The next year—fourth grade—I didn’t make it to school every day. The alarm clock would go off in the bedroom, and my mother would call to me to get in bed with her. Sara, in junior high now, was out the door before I ever got up. Amy, now in first grade, could sleep a little longer since her elementary school was nearby. I had to catch a school bus two blocks away for an interminable ride across town.

When I got in bed with my mother, she would wrap her legs around me and ask about my dreams. The white numbers on the clock radio by her bedside flipped along until it was too late to make the bus.

“I’ll drive you to school,” she’d say, or “I’ll write you a note if you’re late.” She searched for the car keys, while I dragged a brush over the tangles in my hair.

Outside the schoolyard, I sat in the passenger seat, unable to open the door of the Oldsmobile. The car smelled like sour milk. The sight of the empty schoolyard filled me with shame. I had to cross that yard and then the silent hallways, skulking along, late, moving quickly, praying I would not cross paths with anyone. I’d go up the staircase, down the long hall to my classroom. When I opened the door, thirty-five pairs of eyes would fix on me. I’d have to put my coat in the closet while they all watched, and weave my way through the maze of desks to my spot up front. I sat near the chalkboard so I could see. For two years now, after I failed the eye test at school, the nurse had sent me home with a note for my mother saying I needed glasses. My mother took the notes, but did not take me to the eye doctor.

Lisa would smile when she saw me. I would tuck my books into the space under the desk and only then, slowly, as the class resumed, would I fold back into anonymity.

“You don’t have to go. I’ll write you a note.”

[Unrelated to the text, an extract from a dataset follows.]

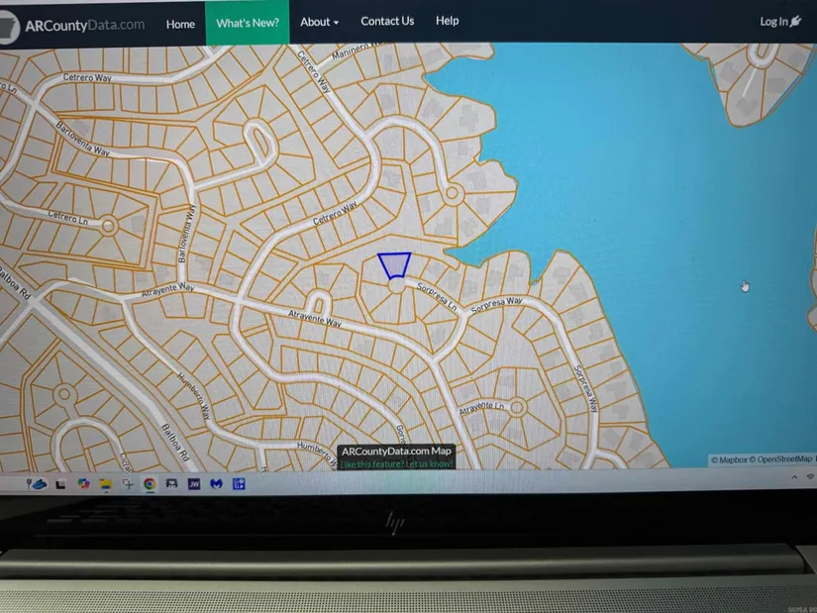This screenshot has height=613, width=817.
Task: Open the Mapbox attribution link
Action: (729, 460)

On those days, instead of going to school my mother would take Amy—who made it to school even less than I did—and me to Golden Gate Park to our old haunts at the Tea Garden or across the Bay to Mount Tamalpais. My mother had taken up photography. She used my father’s old Nikon. She developed the photos herself. I suppose she must have taken classes. Somewhere in the city there was a darkroom where she went to work while we were at school or in the afternoons when she left us alone. It seems implausible now that she did this, had the wherewithal, the focus, to learn something as new and technical as photography. But I have the photos, glossy black-and-whites of Amy and me in the Botanical Gardens—just across the way from the Tea Garden in the park. Amy looks happy. Her hand reaches out to toss a crust of bread to a white swan. She is much too close to it. I’m in the background, awkward in a dark blue coat, a miniature version of my mother’s trench coat. I’m only nine, but already you can see in the slump of my shoulders, in the refusal to muster a real smile, in my utter self-consciousness, how unwilling I am to be there.